LexMatcher: Dictionary-centric Data Collection for LLM-based Machine Translation

URL: http://arxiv.org/abs/2406.01441v2
Date: Tue, 2 Jul 2024 08:00:23 GMT
Title: LexMatcher: Dictionary-centric Data Collection for LLM-based Machine Translation
Authors: Yongjing Yin, Jiali Zeng, Yafu Li, Fandong Meng, Yue Zhang,
Abstract summary: We present LexMatcher, a method for data curation driven by the coverage of senses found in bilingual dictionaries. Our approach outperforms the established baselines on the WMT2022 test sets.
Score: 67.24113079928668
License: http://creativecommons.org/licenses/by/4.0/
Abstract: The fine-tuning of open-source large language models (LLMs) for machine translation has recently received considerable attention, marking a shift towards data-centric research from traditional neural machine translation. However, the area of data collection for instruction fine-tuning in machine translation remains relatively underexplored.
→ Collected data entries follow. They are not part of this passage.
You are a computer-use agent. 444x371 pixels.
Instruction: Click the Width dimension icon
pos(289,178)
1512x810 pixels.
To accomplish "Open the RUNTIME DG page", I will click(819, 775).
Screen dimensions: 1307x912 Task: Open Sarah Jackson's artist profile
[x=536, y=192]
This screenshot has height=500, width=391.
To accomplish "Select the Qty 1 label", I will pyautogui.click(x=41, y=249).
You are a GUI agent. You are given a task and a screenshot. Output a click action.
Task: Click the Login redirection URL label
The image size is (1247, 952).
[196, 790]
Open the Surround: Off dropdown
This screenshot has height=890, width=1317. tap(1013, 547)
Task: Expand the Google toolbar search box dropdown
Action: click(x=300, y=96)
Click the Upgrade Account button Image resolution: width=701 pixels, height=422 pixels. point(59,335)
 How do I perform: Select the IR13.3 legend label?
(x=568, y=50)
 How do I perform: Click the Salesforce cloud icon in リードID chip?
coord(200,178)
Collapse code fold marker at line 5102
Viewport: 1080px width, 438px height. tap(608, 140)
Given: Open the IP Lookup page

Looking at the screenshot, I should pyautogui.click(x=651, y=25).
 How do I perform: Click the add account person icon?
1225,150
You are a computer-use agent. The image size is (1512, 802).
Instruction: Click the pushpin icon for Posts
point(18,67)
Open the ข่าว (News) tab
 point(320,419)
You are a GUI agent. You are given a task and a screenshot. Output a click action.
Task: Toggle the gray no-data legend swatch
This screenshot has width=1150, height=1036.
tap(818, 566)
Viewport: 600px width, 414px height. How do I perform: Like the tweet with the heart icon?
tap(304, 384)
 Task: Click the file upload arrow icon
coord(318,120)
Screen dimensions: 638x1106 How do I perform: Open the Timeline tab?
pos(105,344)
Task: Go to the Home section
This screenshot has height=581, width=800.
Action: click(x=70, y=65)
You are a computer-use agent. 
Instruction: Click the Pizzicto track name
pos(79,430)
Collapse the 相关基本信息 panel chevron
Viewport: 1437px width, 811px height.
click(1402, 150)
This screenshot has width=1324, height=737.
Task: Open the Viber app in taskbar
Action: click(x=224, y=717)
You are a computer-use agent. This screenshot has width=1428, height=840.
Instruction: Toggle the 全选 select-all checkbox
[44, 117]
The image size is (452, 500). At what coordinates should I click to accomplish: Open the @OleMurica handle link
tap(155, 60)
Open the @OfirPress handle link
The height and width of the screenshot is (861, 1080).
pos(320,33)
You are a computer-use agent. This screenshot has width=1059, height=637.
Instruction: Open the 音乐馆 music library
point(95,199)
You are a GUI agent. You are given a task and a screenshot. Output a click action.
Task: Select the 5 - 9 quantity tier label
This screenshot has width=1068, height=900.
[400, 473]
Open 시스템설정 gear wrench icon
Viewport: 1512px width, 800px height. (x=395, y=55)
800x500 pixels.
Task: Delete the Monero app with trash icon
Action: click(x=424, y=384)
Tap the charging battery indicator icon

In this paper, we present LexMatcher, a simple yet effective method for data curation, the design of which is driven by the coverage of senses found in bilingual dictionaries. The construction process comprises data retrieval from an existing corpus and data augmentation that supplements the infrequent senses of polysemous words. Utilizing LLaMA2 as our base model, our approach outperforms the established baselines on the WMT2022 test sets and also exhibits remarkable performance in tasks related to word sense disambiguation and specialized terminology translation. These results underscore the effectiveness of LexMatcher in enhancing LLM-based machine translation. The code, data, and models are available at https://github.com/ARIES-LM/Lexmatcher-MT.git.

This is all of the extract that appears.